At my board meeting today, the subject of racial equity was part of the conversation, and the question was raised, what does racial equity look like? What does success look like, in housing, in justice, and everything else? We know what it doesn't look like. It's watching George Floyd murdered and knowing that countless other men and women like him are also murdered, unseen. But it also doesn't look like people I know and love suffering a thousand casual humiliations that I will never hear about because who wants to share how they were humiliated to someone who might not understand and can't do anything about it anyway?

So the question I still can't answer is, though we know what racial equity doesn't look like, what does it look like? Out of curiosity, I looked up the text of Martin Luther King's I Have A Dream Speech, thinking, maybe it's there and I missed it. Nope. It's not there. What is there is a beautiful and poetic vision of what it might feel like, and a carefully crafted vision of what won't be anymore. But what I did find there blew my mind, because it's the first part of the speech, the part that is rarely quoted and largely forgotten. It is the part of the speech that could have been given yesterday. I hope that someday soon we will learn what it does look like, not in a dream, but in our daily lives. For now, I leave you with the words that remain painfully relevant right now.

"Five score years ago, a great American, in whose symbolic shadow we stand today, signed the Emancipation Proclamation. This momentous decree came as a great beacon light of hope to millions of Negro slaves who had been seared in the flames of withering injustice. It came as a joyous daybreak to end the long night of their captivity.

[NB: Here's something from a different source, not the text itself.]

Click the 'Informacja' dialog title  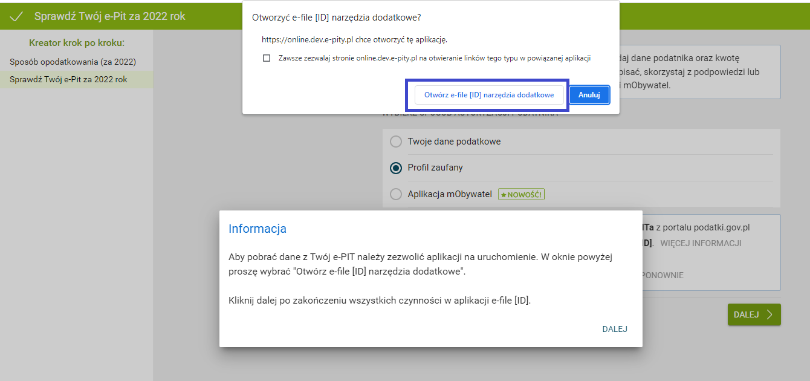pyautogui.click(x=257, y=229)
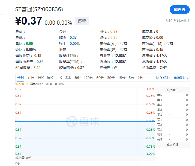Click the 加自选 button
Image resolution: width=195 pixels, height=166 pixels.
pyautogui.click(x=179, y=10)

"But one hundred years later, the Negro still is not free. One hundred years later, the life of the Negro is still sadly crippled by the manacles of segregation and the chains of discrimination. One hundred years later, the Negro lives on a lonely island of poverty in the midst of a vast ocean of material prosperity. One hundred years later, the Negro is still languished in the corners of American society and finds himself in exile in his own land. And so we’ve come here today to dramatize a shameful condition.

"In a sense we’ve come to our nation’s capital to cash a check. When the architects of our republic wrote the magnificent words of the Constitution and the Declaration of Independence, they were signing a promissory note to which every American was to fall heir. This note was a promise that all men, yes, black men as well as white men, would be guaranteed the unalienable rights of life, liberty, and the pursuit of happiness. It is obvious today that America has defaulted on this promissory note insofar as her citizens of color are concerned. Instead of honoring this sacred obligation, America has given the Negro people a bad check, a check which has come back marked insufficient funds.

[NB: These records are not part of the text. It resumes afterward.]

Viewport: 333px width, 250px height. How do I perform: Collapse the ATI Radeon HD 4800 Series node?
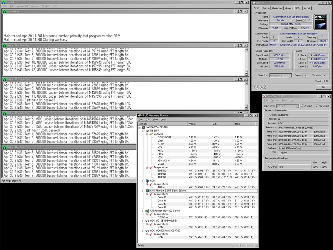coord(143,211)
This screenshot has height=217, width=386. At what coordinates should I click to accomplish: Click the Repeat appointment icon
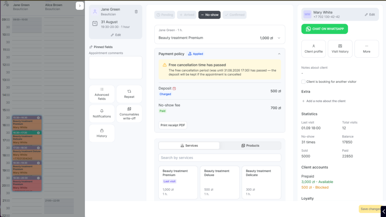click(x=129, y=91)
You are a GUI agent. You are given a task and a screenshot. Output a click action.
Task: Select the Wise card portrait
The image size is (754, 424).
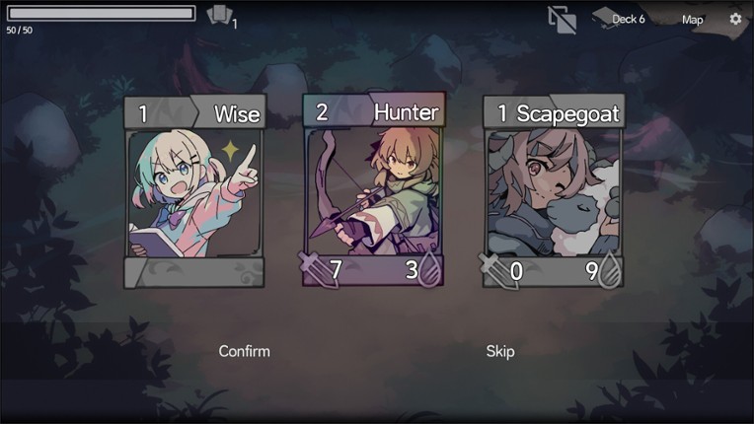click(194, 193)
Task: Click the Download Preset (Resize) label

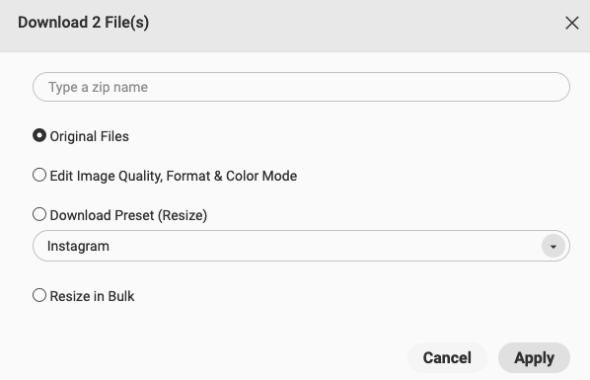Action: coord(128,215)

"But we refuse to believe that the bank of justice is bankrupt. We refuse to believe that there are insufficient funds in the great vaults of opportunity of this nation. And so we’ve come to cash this check, a check that will give us upon demand the riches of freedom and the security of justice.

"We have also come to this hallowed spot to remind America of the fierce urgency of now. This is no time to engage in the luxury of cooling off or to take the tranquilizing drug of gradualism. Now is the time to make real the promises of democracy. Now is the time to rise from the dark and desolate valley of segregation to the sunlit path of racial justice. Now is the time [applause] to lift our nation from the quicksands of racial injustice to the solid rock of brotherhood. Now is the time to make justice a reality for all of God’s children.

"It would be fatal for the nation to overlook the urgency of the moment. This sweltering summer of the Negro’s legitimate discontent will not pass until there is an invigorating autumn of freedom and equality. 1963 is not an end, but a beginning. And those who hope that the Negro needed to blow off steam and will now be content will have a rude awakening if the nation returns to business as usual. There will be neither rest nor tranquility in America until the Negro is granted his citizenship rights. The whirlwinds of revolt will continue to shake the foundations of our nation until the bright day of justice emerges."

1963/2020

“And those who hope that the Negro needed to blow off steam and will now be content will have a rude awakening if the nation returns to business as usual. There will be neither rest nor tranquility in America until the Negro is granted his citizenship rights. The whirlwinds of revolt will continue to shake the foundations of our nation until the bright day of justice emerges."